(Data in this exercise begins)

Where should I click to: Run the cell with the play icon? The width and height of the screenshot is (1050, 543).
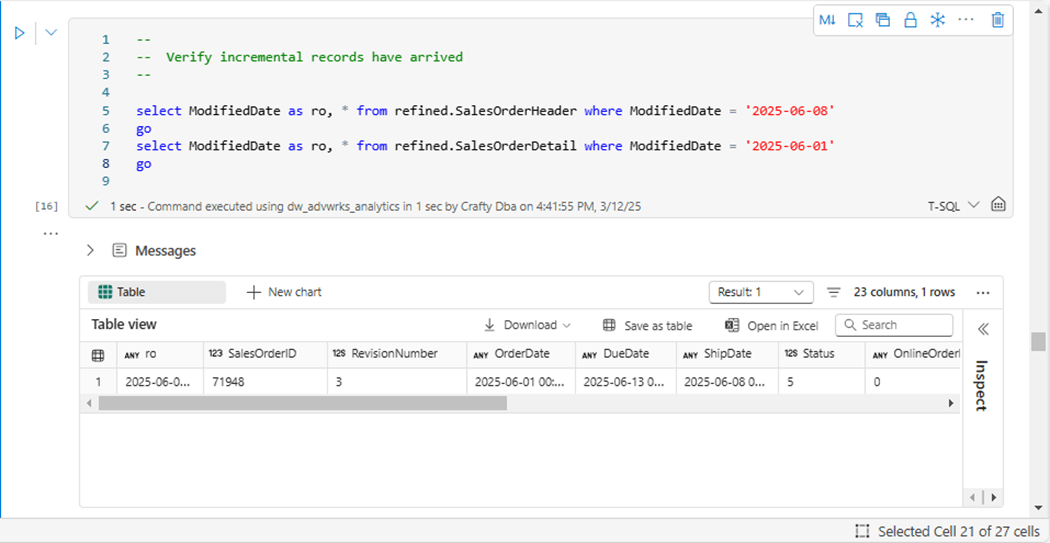pyautogui.click(x=19, y=33)
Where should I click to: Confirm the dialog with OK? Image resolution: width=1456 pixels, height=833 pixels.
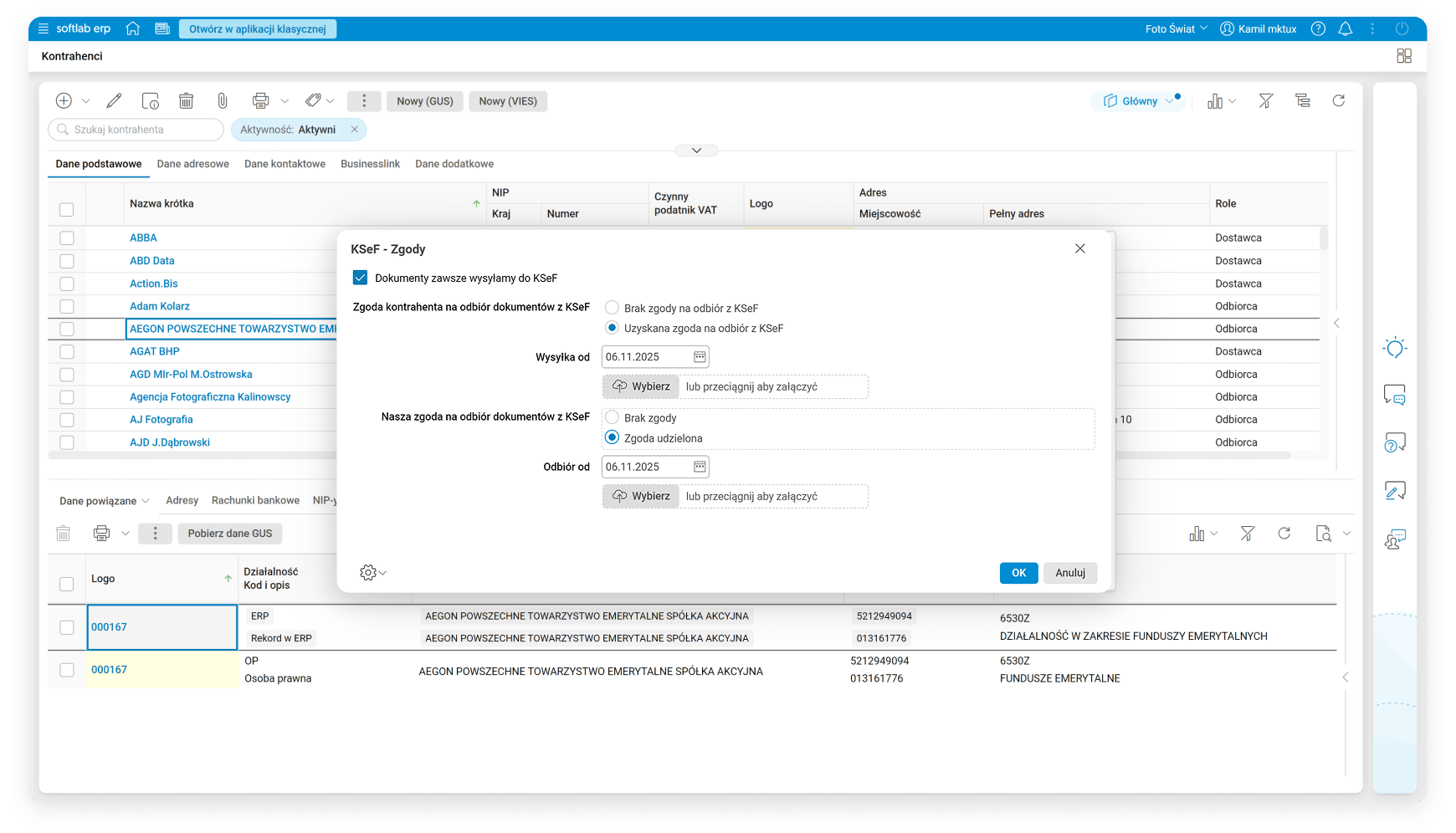pyautogui.click(x=1018, y=573)
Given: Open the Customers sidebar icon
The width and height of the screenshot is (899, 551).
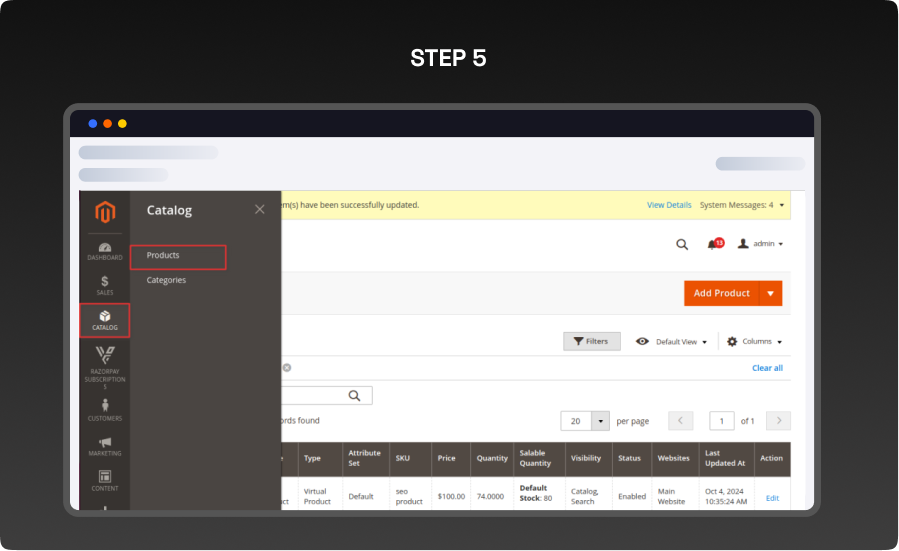Looking at the screenshot, I should click(x=105, y=410).
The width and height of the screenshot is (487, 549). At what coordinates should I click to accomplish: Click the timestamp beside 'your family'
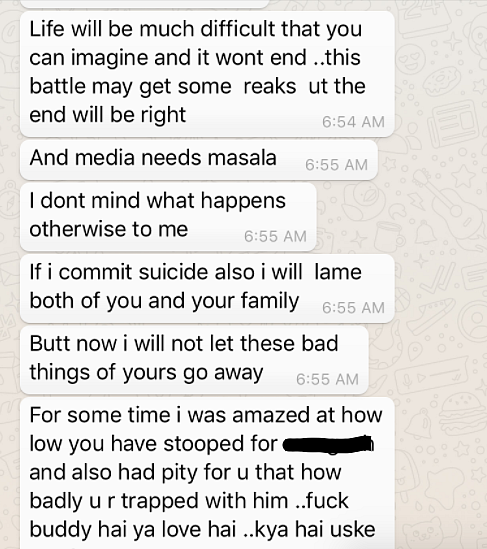[353, 308]
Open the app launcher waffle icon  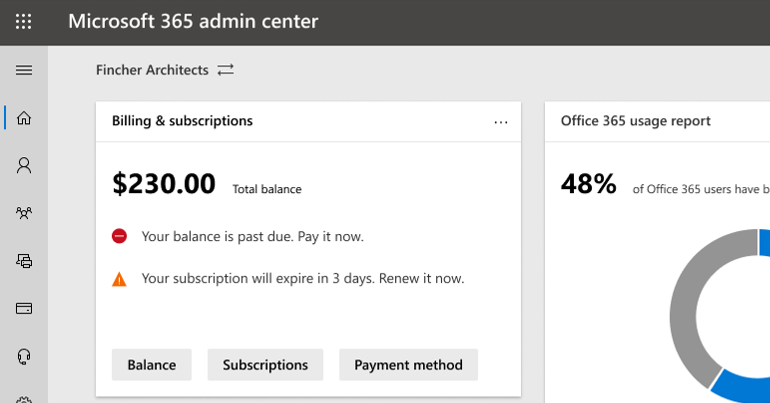click(x=24, y=21)
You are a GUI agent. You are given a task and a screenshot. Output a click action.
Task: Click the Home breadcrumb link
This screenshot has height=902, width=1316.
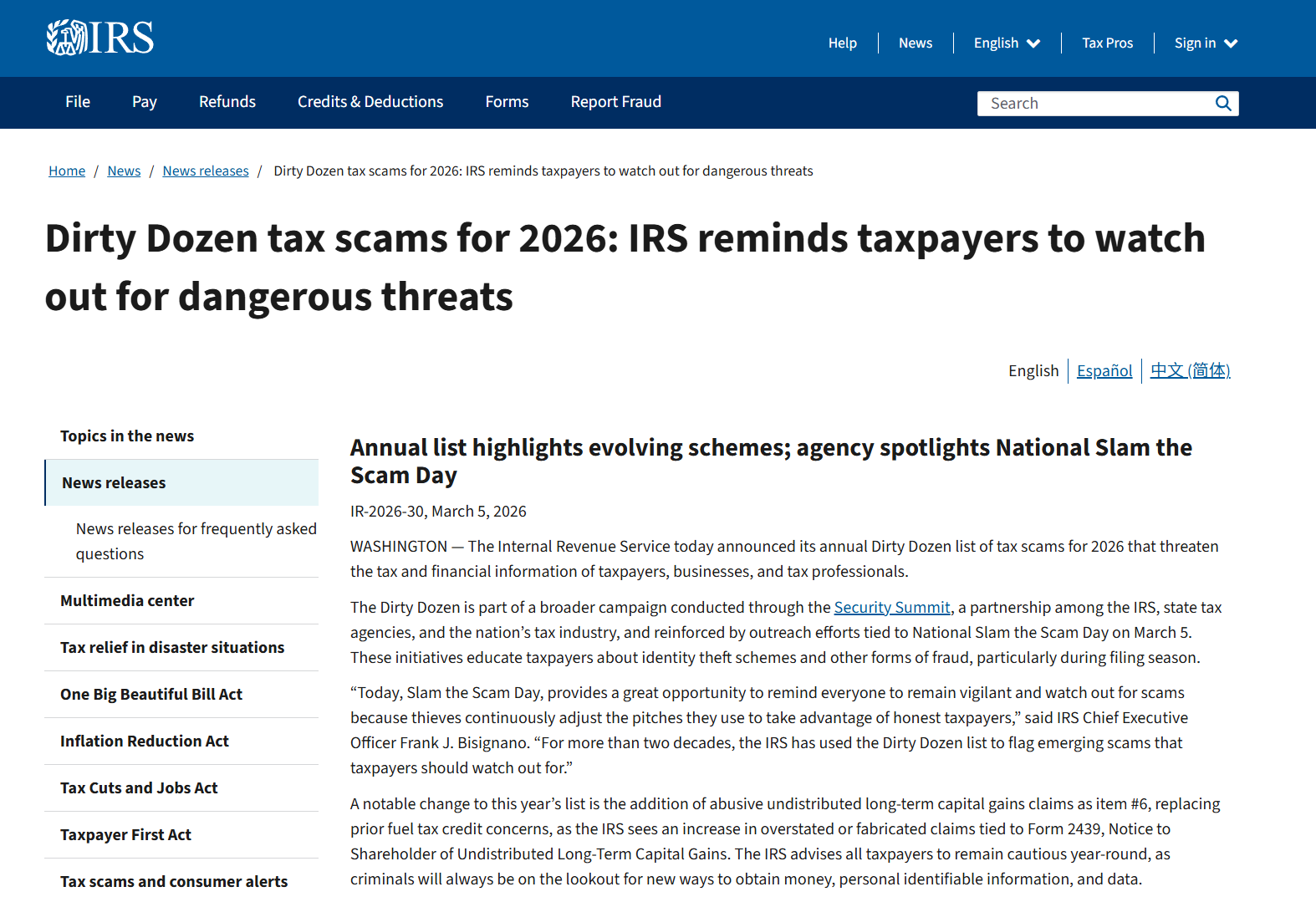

(Data in this exercise ends)

• [What is needed]: Your reply should consist only of the lines running from the line with "Task: Click the Home breadcrumb link" to the end of the entries, both included, copied exactly and without any pictures.

• [Reply to the task]:
Task: Click the Home breadcrumb link
This screenshot has height=902, width=1316.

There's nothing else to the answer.